Backed By a Band of Philanthropists, Nonprofit Makes Dramatic Progress in Reducing Childhood Deaths
On the edge of Bamako, the fast-growing capital city of Mali in West Africa, a global health nonprofit and its partners are feeling optimistic about a new way to reduce deaths among young children. A study published on March 12 in the journal BMJ Global Health shows a dramatic drop in childhood deaths in neighborhoods around Bamako after changes led by Muso, a small, but ambitious global health organization. When Muso began its study in 2008, 1 in 7 children died before they turned five years old. Seven years later, the death rate plummeted to only 1 in 142 children—the lowest rate in sub-Saharan Africa. Put another way, that’s 7 deaths for every 1,000 births, the same rate as in the U.S.
“It’s a historic transformation in child survival,” says Ari Johnson, chief executive officer of Muso and lead author of the new study.

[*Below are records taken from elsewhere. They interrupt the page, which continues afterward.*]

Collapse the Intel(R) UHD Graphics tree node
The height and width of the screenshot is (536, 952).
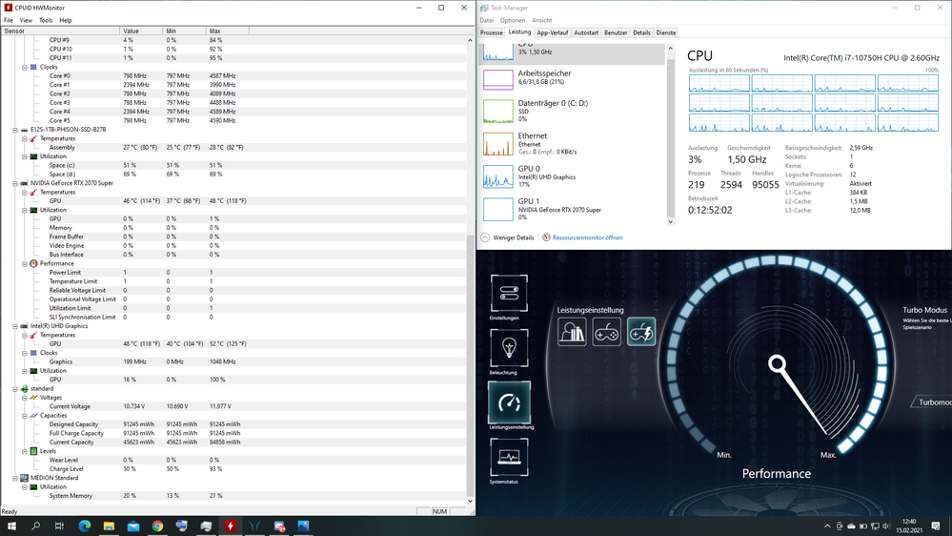(15, 326)

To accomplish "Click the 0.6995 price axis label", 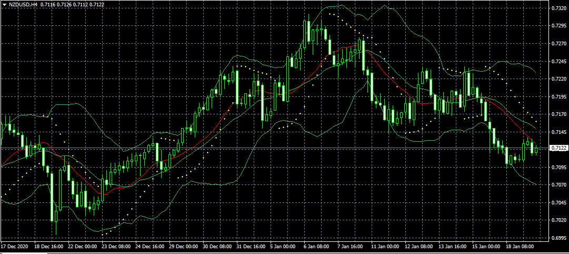I will pos(558,238).
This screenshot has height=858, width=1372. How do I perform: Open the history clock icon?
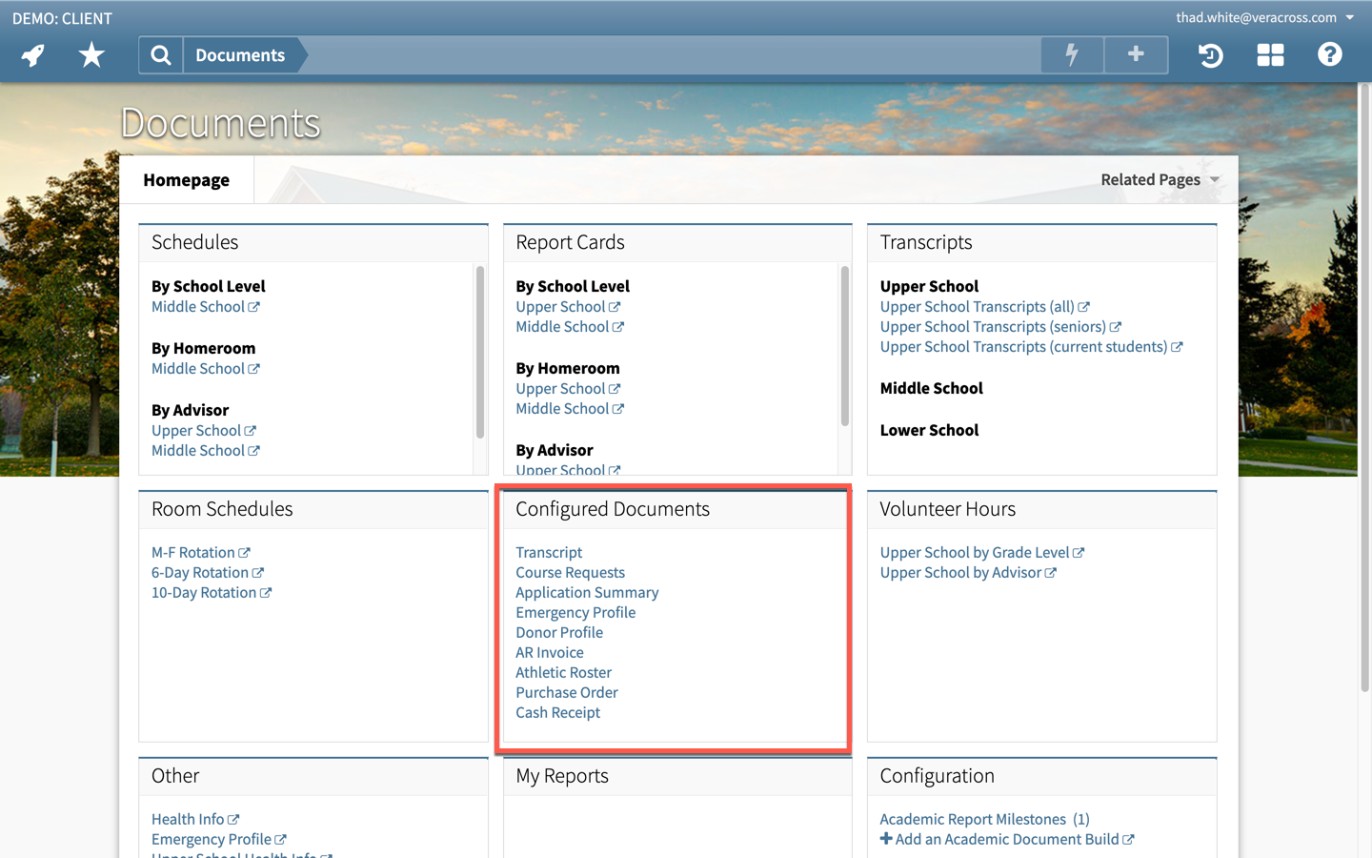[1210, 55]
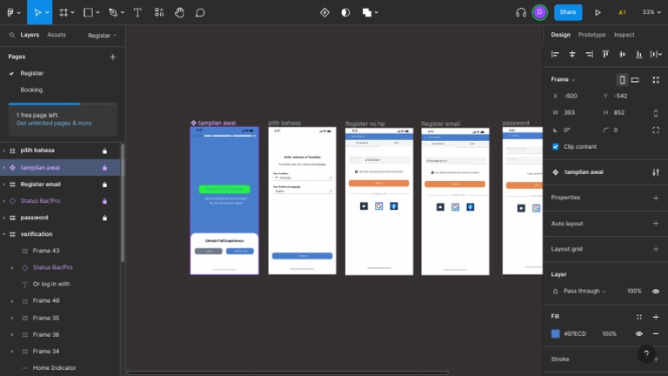
Task: Click the Present play button
Action: [x=598, y=12]
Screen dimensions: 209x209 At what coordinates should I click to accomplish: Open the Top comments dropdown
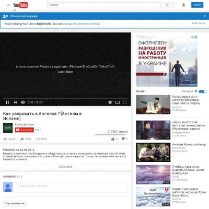pos(15,203)
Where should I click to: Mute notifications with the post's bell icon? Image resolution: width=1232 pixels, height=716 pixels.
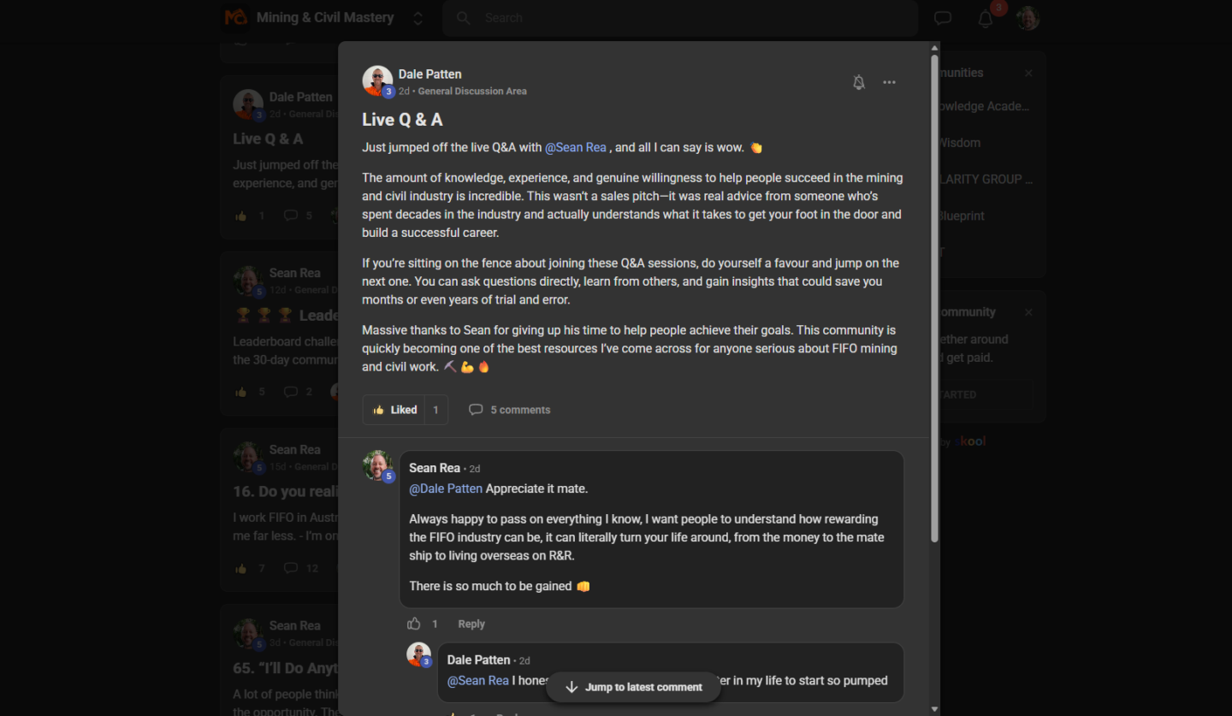coord(859,82)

Johnson, a doctor and assistant professor at University of California San Francisco, founded Muso in 2005. To achieve the newly reported results, Muso worked with the government of Mali to change how health care was delivered in communities on the edge of Bamako. Muso and the Malian government trained community health workers to go out looking for sick children, knocking on doors, rather than waiting for sick kids to be brought to clinics by their parents. The aim was to reach children in the first hours they showed signs of illness.